Para la revelación de la aptitud del sabio, del escritor o del poeta, la lectura es el medio por que se manifiesta comúnmente la estimuladora fuerza del anch'io. Si la antigüedad dejó memoria de cómo Tucídides descubrió su genialidad de historiador por la lectura (o la audición, que vale lo mismo), de un pasaje de Herodoto; y Sófocles su alma de poeta, por las epopeyas de Homero; y Epicuro su don de filosofar, por las obras de Demócrito, frecuentísimos son, en lo moderno, los casos como el de La Fontaine, que reconoció su vocación leyendo, a edad ya madura, una oda de Malherbe; como el de Silvio Pellico, que nació para las letras después que gustó el amargo sabor de Los Sepulcros de Fóscolo; como el de Lalande, que quiso saber de los secretos del cielo cuando conoció uno de los escritos de Fontenelle; como el de Reid, que se levantó a la especulación filosófica estimulado por la lectura de las obras de Hume... Y aun entre los que tuvieron casi innata la conciencia de la vocación ¿habrá quien no pueda referir, de modo más o menos preciso, a una ocasión de sus lecturas, el instante en que aquélla se aclaró, orientó y tomó definitiva forma?

Por el poder de sugestión con que una imagen enérgicamente reflejada, imita o aventaja al que ejercería la presencia real del objeto, ha solido suceder que una vocación científica o artística deba su impulso a la lectura de una obra literaria. Nuestra Señora de París, no el edificio, sino la novela, consagró arqueólogo a Didron. Agustín Thierry sintió anunciársele su genio de vidente del pasado, por su lectura de Los Mártires. Caso es éste del gran historiador colorista, que puede citarse como ejemplo significativo de la intensidad con que una lectura alcanza a obrar en las profundidades del alma, donde duermen aptitudes y disposiciones inconscientes, y a despertarlas, con súbita y maravillosa eficacia. Cuando Thierry, siendo aún un niño, lee en el libro de Chateaubriand el canto de guerra de los francos, un estremecimiento, comparable al de quien fuera objeto de una anunciación angélica, pasa por él.

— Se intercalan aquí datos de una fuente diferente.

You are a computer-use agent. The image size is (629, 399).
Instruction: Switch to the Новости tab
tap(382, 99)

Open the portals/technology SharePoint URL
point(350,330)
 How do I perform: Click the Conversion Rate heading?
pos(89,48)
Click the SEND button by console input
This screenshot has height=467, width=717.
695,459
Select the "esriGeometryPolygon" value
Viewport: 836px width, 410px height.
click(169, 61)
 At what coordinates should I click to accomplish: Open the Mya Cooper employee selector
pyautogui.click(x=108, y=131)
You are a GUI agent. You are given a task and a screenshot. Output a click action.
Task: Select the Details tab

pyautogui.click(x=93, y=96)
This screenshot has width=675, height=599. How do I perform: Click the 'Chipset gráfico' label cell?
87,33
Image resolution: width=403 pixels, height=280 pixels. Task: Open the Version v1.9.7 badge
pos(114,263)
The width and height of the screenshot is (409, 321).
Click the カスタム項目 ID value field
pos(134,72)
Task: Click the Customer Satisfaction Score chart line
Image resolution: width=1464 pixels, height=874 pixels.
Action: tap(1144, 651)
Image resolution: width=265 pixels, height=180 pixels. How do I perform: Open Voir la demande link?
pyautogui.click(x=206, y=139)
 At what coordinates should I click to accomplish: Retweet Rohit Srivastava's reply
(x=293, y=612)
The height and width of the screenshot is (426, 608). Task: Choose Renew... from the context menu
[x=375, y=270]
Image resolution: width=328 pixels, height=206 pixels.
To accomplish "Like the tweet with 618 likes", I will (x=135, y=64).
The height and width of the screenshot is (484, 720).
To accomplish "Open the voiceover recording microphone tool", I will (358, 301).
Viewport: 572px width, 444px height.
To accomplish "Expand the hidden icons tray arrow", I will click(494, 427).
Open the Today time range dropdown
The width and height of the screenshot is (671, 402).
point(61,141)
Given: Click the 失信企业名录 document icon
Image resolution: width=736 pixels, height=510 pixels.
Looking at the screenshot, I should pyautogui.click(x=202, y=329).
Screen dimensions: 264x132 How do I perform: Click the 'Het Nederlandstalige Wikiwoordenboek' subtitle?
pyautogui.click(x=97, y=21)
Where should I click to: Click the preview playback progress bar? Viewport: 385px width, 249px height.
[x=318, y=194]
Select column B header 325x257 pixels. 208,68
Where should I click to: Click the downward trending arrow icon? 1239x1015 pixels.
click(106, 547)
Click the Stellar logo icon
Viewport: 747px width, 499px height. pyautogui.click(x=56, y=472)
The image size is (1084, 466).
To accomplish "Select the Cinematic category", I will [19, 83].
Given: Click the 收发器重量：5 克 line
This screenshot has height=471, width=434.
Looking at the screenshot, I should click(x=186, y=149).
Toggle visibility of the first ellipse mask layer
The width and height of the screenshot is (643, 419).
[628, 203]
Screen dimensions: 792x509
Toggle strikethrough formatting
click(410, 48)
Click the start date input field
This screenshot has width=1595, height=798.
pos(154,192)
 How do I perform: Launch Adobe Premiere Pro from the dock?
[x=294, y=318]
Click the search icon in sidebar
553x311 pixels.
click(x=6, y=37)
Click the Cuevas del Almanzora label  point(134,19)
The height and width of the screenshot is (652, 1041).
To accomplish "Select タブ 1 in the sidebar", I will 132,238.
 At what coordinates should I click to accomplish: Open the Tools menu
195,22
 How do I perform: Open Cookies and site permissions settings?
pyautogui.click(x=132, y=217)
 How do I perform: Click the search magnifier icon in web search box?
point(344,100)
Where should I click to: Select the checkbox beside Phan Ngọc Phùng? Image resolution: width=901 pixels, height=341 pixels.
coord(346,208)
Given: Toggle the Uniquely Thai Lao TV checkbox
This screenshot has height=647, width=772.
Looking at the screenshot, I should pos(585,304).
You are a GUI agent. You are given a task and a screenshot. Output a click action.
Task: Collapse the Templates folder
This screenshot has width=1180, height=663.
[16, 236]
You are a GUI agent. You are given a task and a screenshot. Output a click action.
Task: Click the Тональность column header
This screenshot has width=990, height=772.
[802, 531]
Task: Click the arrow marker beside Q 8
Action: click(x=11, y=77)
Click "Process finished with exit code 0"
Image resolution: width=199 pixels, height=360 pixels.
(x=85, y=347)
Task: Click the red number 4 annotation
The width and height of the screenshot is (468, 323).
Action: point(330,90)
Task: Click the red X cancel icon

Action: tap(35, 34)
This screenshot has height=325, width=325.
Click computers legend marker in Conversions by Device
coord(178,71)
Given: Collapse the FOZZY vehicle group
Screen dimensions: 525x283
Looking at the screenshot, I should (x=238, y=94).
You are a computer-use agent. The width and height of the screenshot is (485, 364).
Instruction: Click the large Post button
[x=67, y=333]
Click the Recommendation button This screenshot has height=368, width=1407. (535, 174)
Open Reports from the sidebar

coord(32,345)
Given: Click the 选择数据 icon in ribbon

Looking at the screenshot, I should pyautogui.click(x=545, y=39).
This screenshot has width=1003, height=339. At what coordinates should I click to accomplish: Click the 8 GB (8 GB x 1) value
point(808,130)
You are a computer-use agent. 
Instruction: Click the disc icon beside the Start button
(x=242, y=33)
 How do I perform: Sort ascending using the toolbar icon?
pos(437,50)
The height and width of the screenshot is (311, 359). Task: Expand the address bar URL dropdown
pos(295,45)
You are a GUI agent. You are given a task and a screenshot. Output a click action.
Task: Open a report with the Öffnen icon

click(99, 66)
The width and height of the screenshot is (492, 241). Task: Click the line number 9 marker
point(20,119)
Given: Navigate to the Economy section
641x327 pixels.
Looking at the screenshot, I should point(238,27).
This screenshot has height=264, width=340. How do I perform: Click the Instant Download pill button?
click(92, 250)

Levantándose de su asiento, recorre a largos pasos la habitación, mientras sus labios repiten con fervor heroico el estribillo del canto. Desde este punto, la reanimación pintoresca y dramática de la muerta realidad constituye el sueño de su vida, y los conquistadores normandos se inquietan en el fondo de la tumba, apercibiéndose a una irrupción con que alcanzarán ser inmoral.